XML parsers, and the myth of reordering content

XML parsers preserve the order of input elements. Obviously.

There's this story going around, and which has been living a strange subterranean half-life for years, and just ... won't ... die. It says that XML parsers aren't required to preserve the order of the elements in their input stream, when they report them to the application. I know, I know, that sounds neither helpful nor likely, but it is asserted nonetheless.

The argument comes in two halves: (i) there are parsers which don't preserve the order of elements, and (ii) the XML standard doesn't require parsers to do this. There is what appears to be support for both halves of this argument, but both parts collapse under closer scrutiny.

(i) Some parsers mix up the elements

There are some parsers which do not preserve the order of input XML elements, but they are either intended for restricted cases (both simplexmlparse in python and XML::Simple, to pick a random Perl example, document that by conveniently representing children in a hash, they have to lose element order), or they are buggy.
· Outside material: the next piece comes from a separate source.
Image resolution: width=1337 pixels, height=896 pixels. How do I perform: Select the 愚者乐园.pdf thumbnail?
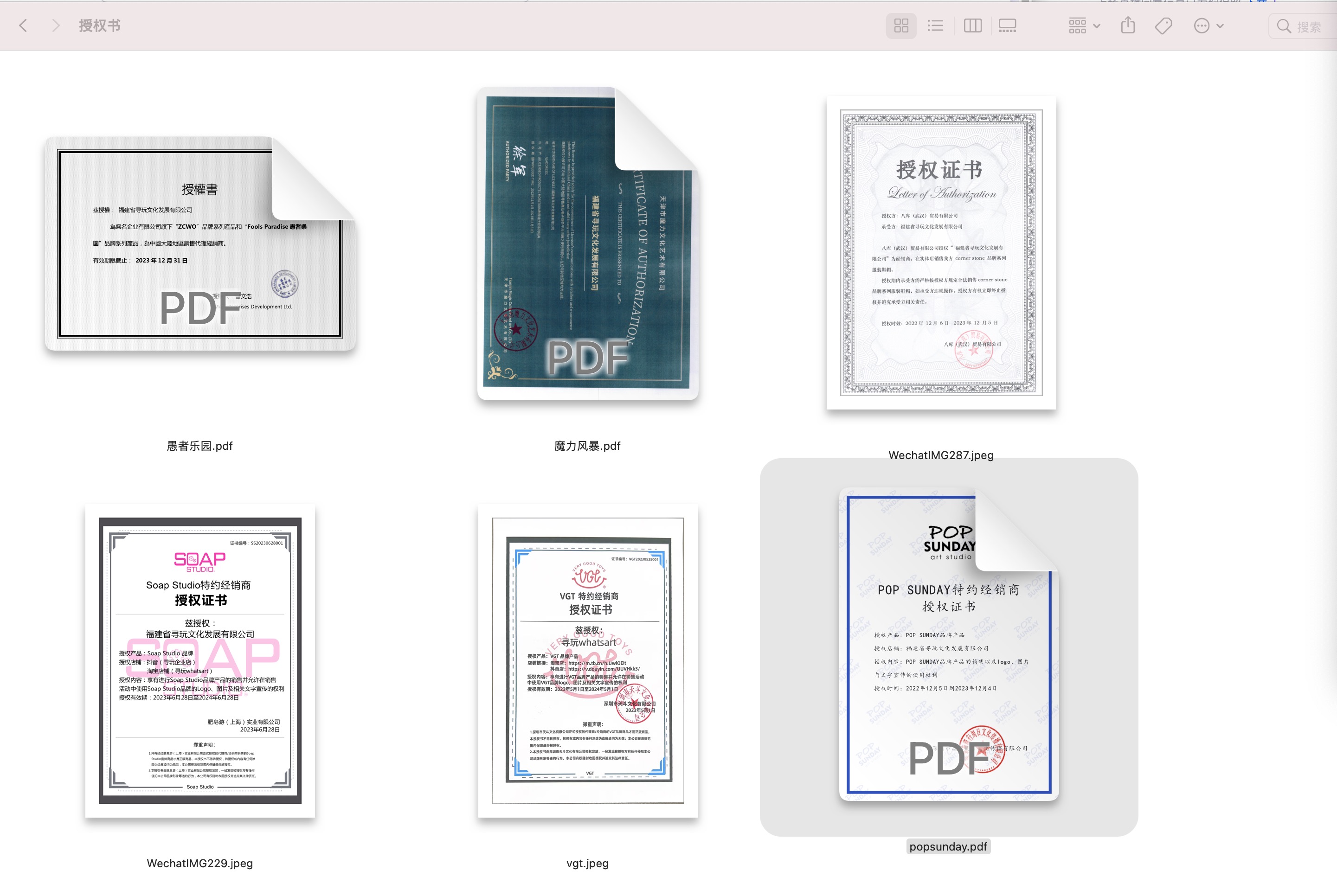[x=200, y=244]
I think that what may have happened is that there have been parsers (in Perl?) that implicitly depended on the ordering of hash keys to report parse results to applications. This, obviously, broke, but rather than just fix it, I suspect that someone came over all language-lawyerly (which is never a good look in a Perlmonger, like a goth in legal bands and wig) and declared...
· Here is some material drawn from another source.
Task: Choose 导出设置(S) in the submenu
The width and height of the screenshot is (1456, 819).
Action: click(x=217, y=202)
‘(ii) The XML standard doesn’t require it!’

This is a curious argument, because it turns out to be technically true, while being almost entirely meaningless.

It is occasionally asserted that the XML Standard doesn't require that elements are passed through to the application in document order. This is true – the standard doesn’t mandate that.

However the standard also fails to demand that elements are passed through at all. It does require, in Sect. 2.10, that [a]n XML processor must always pass all characters in a document that are not markup through to the application (which, entertainingly enough, is one of the few places in the standard where must and application appear close to each other). But it doesn't require that only the input characters are passed through, nor that those characters are passed through in order.

The upshot, therefore, is that it would appear that a parser could take an input document which looked like: <?xml version='1.1'?> <el> <foo exhortation='ecky thump!'/> <content>Hello, World!</content> </el> and pass to the application: deHllloorW! Help -- I'm trapped in an XML parser factory. This would conform to the XML spec, according to these language lawyers. This would not generally be regarded as a useful parser.

So it's a bad spec?

Well, not really. Standards (I've read a few – but then again, too few to mention) do not exist in a vacuum, but always have at least some sort of anticipated background knowledge. For example, the ISO standard for making tea presumes that you know what tea is, and how to drink it.

Contrary to the spec's Section 1 claim that it is talking about the information [an XML processor] must provide to the application, it's actually primarily concerned with XML syntax, rather than a processing model.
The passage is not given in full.